**TEKS YANG DIBERIKAN:**
![]() |
Demi Uang Rp40 Juta per Bulan, Eks Marinir RI Jadi Tentara Rusia — Akhirnya Menangis Minta Pulang!. [Foto : Eddie Lim/Willy Rikardus] |
Star News INDONESIA, Jumat, (25 Juli 2025). JAKARTA - Kasus mantan prajurit Marinir TNI AL, Satria Arta Kumbara, yang viral setelah diketahui bergabung sebagai tentara bayaran di Rusia, menyoroti praktik rekrutmen militer asing oleh Kremlin.
Meski pihak keluarga menyebut keikutsertaan Satria bermotif ekonomi, laporan internasional mengungkap bahwa gaji tentara asing di Rusia memang cukup menggiurkan—namun dibarengi risiko besar dan ketidakpastian.
Dalam laporan investigasi dari Radio Free Europe/Radio Liberty (RFE/RL) yang terbit pada pertengahan 2024, disebutkan bahwa warga asing yang dikontrak oleh militer Rusia rata-rata menerima bayaran antara 200.000 hingga 240.000 rubel per bulan, setara dengan sekitar 2.200 hingga 2.500 dolar AS.
Jumlah ini berkali-kali lipat dari rata-rata gaji pekerja sipil di Rusia yang hanya berkisar 70.000–80.000 rubel.
Gaji tersebut ditawarkan kepada tentara asing maupun migran yang direkrut lewat berbagai jalur, mulai dari iming-iming penghasilan hingga janji memperoleh kewarganegaraan Rusia.

**DATA:**

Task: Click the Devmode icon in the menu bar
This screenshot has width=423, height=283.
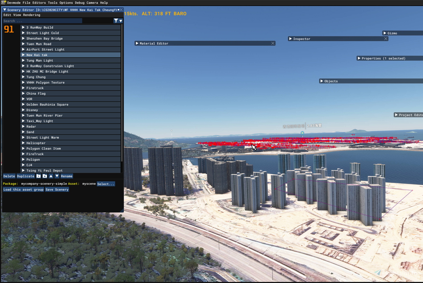Action: coord(3,3)
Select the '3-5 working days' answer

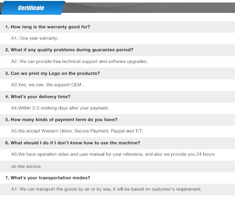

**TINDAKAN YANG DIPERLUKAN 1:** Kutip bagian teks tentang mantan prajurit Marinir yang menjadi tentara Rusia, yaitu penggalan dari "Dalam laporan investigasi" sampai "memperoleh kewarganegaraan Rusia.".
**TINDAKAN YANG DIPERLUKAN 2:** Terjemahkan kalimat berikut dari teks tentang mantan prajurit Marinir yang menjadi tentara Rusia ke dalam bahasa Inggris: "Jumlah ini berkali-kali lipat dari rata-rata gaji pekerja sipil di Rusia yang hanya berkisar 70.000–80.000 rubel."

**HASIL LATIHAN 1:**
Dalam laporan investigasi dari Radio Free Europe/Radio Liberty (RFE/RL) yang terbit pada pertengahan 2024, disebutkan bahwa warga asing yang dikontrak oleh militer Rusia rata-rata menerima bayaran antara 200.000 hingga 240.000 rubel per bulan, setara dengan sekitar 2.200 hingga 2.500 dolar AS.
Jumlah ini berkali-kali lipat dari rata-rata gaji pekerja sipil di Rusia yang hanya berkisar 70.000–80.000 rubel.
Gaji tersebut ditawarkan kepada tentara asing maupun migran yang direkrut lewat berbagai jalur, mulai dari iming-iming penghasilan hingga janji memperoleh kewarganegaraan Rusia.

**HASIL LATIHAN 2:** This amount is many times the average salary of civilian workers in Russia, which ranges only from 70,000 to 80,000 rubles.